Abstract

With the proliferation of rooftop solar photovoltaic installations, there is a need to proactively predict consumer potential for solar photovoltaic adoption, for improved electric utility planning and operation. Traditional analytical modeling approaches are limited to a few survey features and a larger part of the survey would remain untouched by the decision model. This article presents a novel, data-driven modeling approach that strategically prunes a large set of consumer profile features using a machine learning framework to train a model for predicting potential solar adoption. The approach utilizes the Gradient Boosting Decision Tree model through a Light Gradient Boosting framework that improves significantly over the poor prediction accuracy of the existing approaches. Model training using focal-loss based supervision is used to overcome the difficulty in identifying the potential adopters that is inherent in conventional data-driven models.
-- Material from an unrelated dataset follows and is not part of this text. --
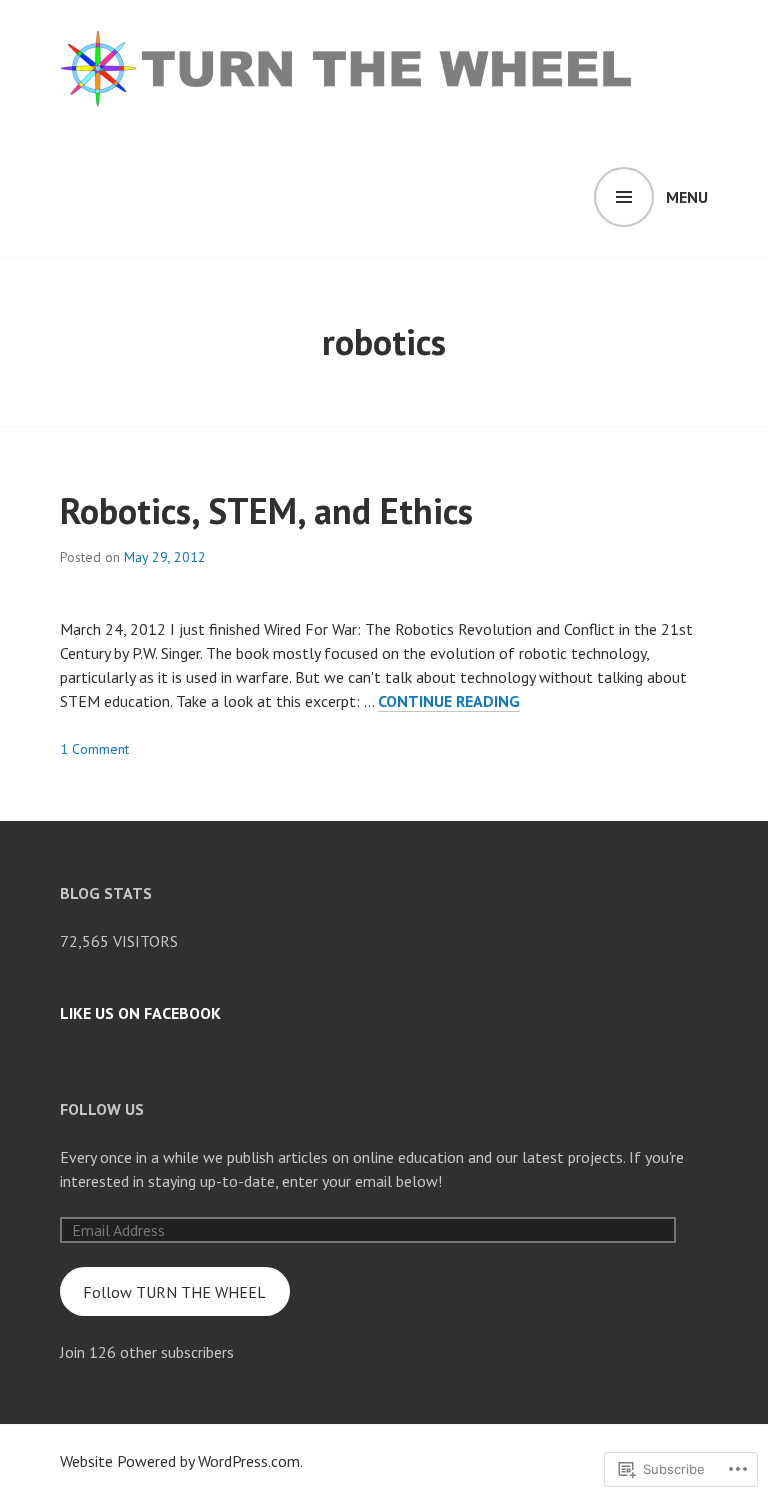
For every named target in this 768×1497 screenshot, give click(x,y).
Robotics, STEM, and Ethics (266, 510)
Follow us (102, 1109)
In addition, to overcome possible data sparsity in a limited survey sample, a Generative Adversarial Network is presented to create synthetic user samples and its effectiveness on model performance is assessed. A Bayesian optimization approach is used to systematically arrive at the hyperparameters of the proposed model. Validation of the presented approach on a survey data collected by the National Rural Electric Cooperative Association in Virginia in 2018 demonstrates the excellent predictive capability of the machine learning based approach to modeling solar adoption reliably.